Kubeapps requires users to login with a Kubernetes API token in order to make requests to the Kubernetes API server as the user. This ensures that a certain user of Kubeapps is only permitted to view and manage applications that they have access to (for example, within a specific namespace). If a user does not have access to a particular resource, Kubeapps will display an error describing the required roles to access the resource.

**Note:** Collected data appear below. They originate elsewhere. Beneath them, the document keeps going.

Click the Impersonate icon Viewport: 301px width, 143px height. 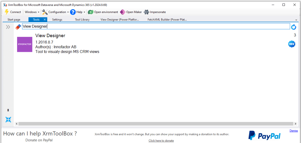coord(146,12)
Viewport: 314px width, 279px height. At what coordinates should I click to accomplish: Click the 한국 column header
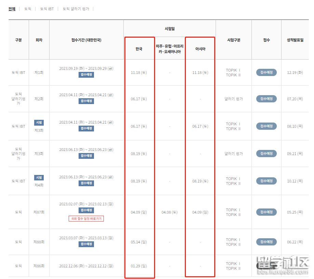click(139, 49)
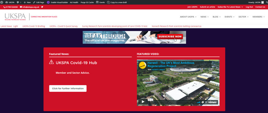
Task: Click the Click for further information button
Action: [68, 89]
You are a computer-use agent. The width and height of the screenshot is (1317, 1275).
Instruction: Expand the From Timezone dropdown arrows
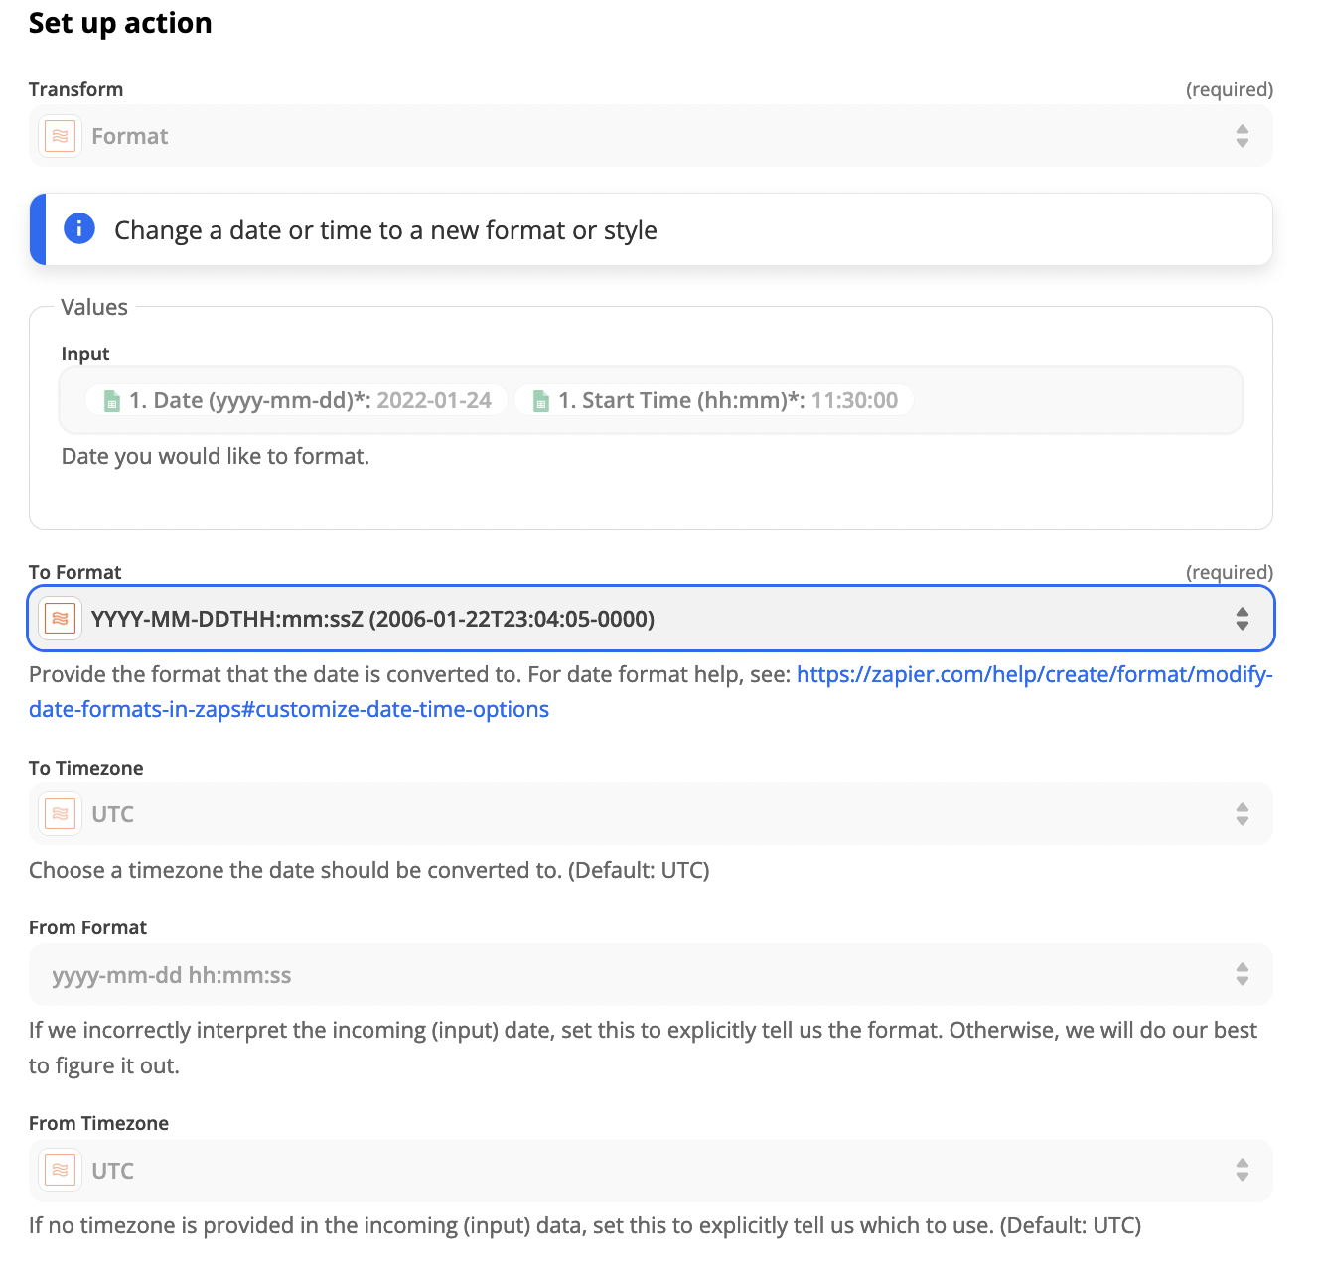pos(1242,1170)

If your cluster supports Token Authentication you may login with the same tokens. Alternatively, you can create Service Accounts for Kubeapps users. The examples below use a Service Account, as it is the most common scenario.

Service Accounts

To create a Service Account for a user "example" in the "default" namespace, run the following:

kubectl create -n default serviceaccount example

To get the API token for this Service Account, run the following:

kubectl get -n default secret $(kubectl get -n default serviceaccount example -o jsonpath='{.secrets[].name}') -o go-template='{{.data.token | base64decode}}' && echo

Assigning Kubeapps User Roles

Kubeapps will install a set of preset Roles and ClusterRoles in your cluster that you can bind to user or Service Accounts. Each Role and ClusterRole pertains to a certain operation within Kubeapps. This documentation describes the roles that should be applied to a user in order to perform operations within Kubeapps.

Applications

Read access to Applications within a namespace

In order to list and view Applications in a namespace, first we will create a ClusterRole with read-access to all the possible resources. In case you want to limit this access, create a custom cluster role or use one of the default ones. Then we will bind that cluster role to our service account.

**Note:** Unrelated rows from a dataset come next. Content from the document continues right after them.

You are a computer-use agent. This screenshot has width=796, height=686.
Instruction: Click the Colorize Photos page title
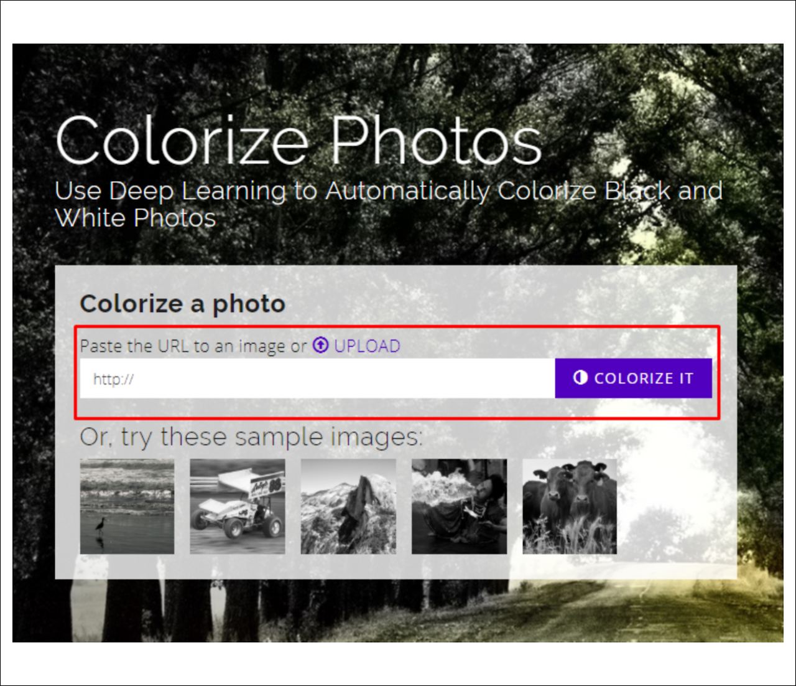click(299, 141)
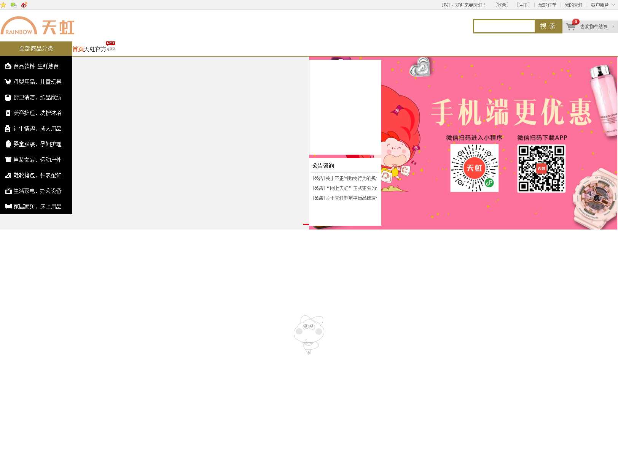The image size is (618, 456).
Task: Open the 天虹官方APP tab
Action: (x=99, y=49)
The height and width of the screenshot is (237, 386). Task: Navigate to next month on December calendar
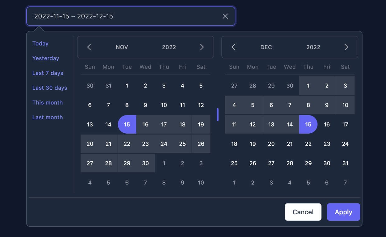click(x=346, y=47)
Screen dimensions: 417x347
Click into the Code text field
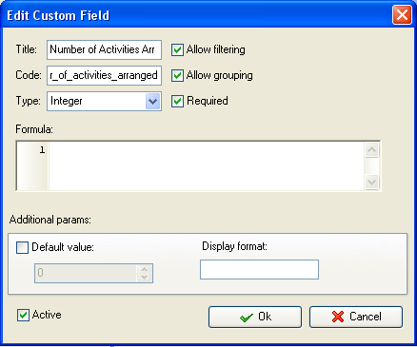(x=104, y=75)
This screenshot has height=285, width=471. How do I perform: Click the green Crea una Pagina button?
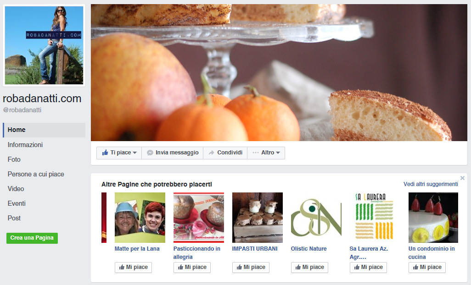(32, 238)
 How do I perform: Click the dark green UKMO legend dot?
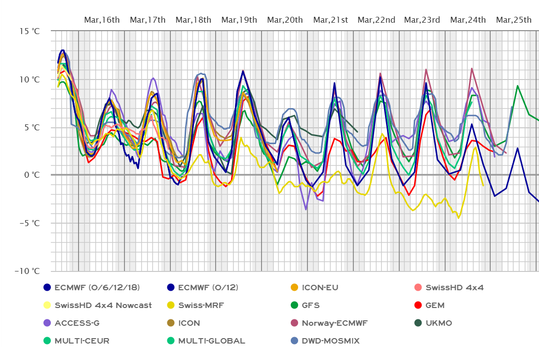[x=417, y=323]
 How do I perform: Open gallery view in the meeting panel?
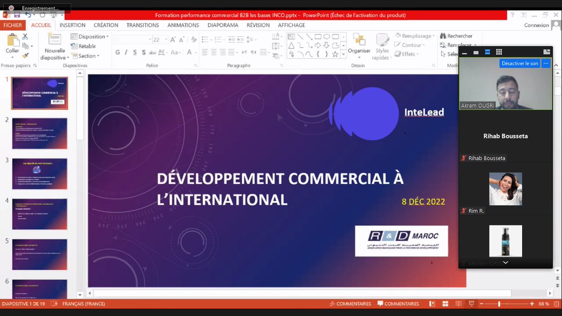[x=499, y=51]
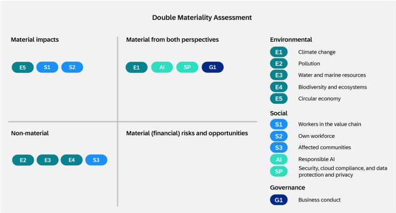
Task: Click the Governance section heading
Action: click(x=287, y=188)
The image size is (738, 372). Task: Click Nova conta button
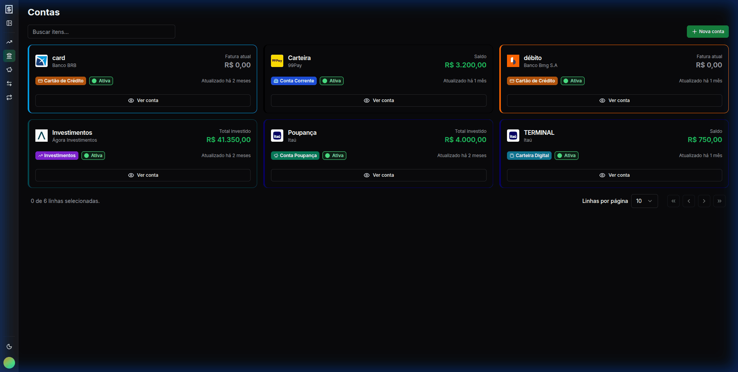point(708,32)
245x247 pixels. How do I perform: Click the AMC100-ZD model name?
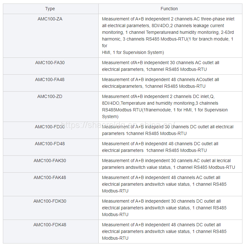(50, 96)
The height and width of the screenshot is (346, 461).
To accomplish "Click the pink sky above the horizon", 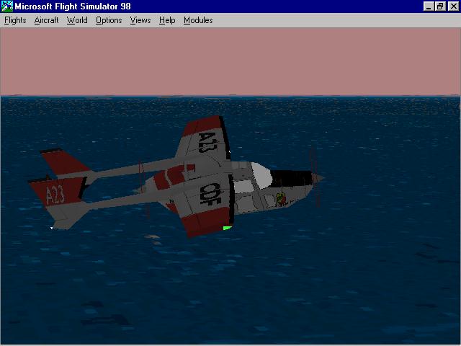I will [231, 61].
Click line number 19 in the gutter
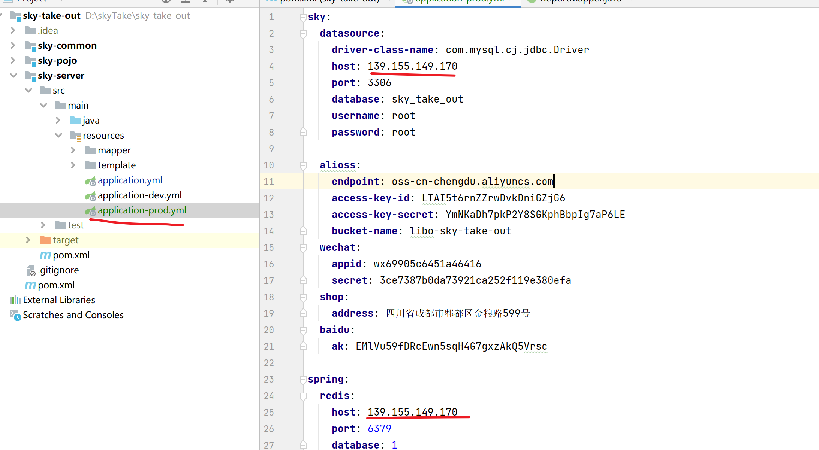The image size is (819, 450). pyautogui.click(x=269, y=313)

kubectl apply -f https://raw.githubusercontent.com/kubeapps/kubeapps/master/docs/user/manifests/kubeapps-applications-read.yaml
kubectl create -n default rolebinding example-view \
  --clusterrole=kubeapps-applications-read \
  --serviceaccount default:example

Write access to Applications within a namespace

In order to create, update and delete Applications in a namespace, apply the edit ClusterRole in the desired namespace. The edit ClusterRole should be available in most Kubernetes distributions, you can find more information about that role here.

kubectl create -n default rolebinding example-edit \
  --clusterrole=edit \
  --serviceaccount default:example

Service Catalog, Service Instances and Bindings

Read access to Service Instances and Bindings within a namespaces

Service Brokers, Classes and Plans in the Service Catalog are cluster-scoped resources, but Service Instances and Bindings can be restricted to a namespace. We'll need to define two roles (kubeapps-service-catalog-browse and kubeapps-service-catalog-read) to separate the roles required to view Service Instances and Bindings so that they can be applied to desired namespaces.

In order to list and view Service Instances in a namespace, we'll create the kubeapps-service-catalog-browse ClusterRole in all namespaces and the kubeapps-service-catalog-read in the desired namespace.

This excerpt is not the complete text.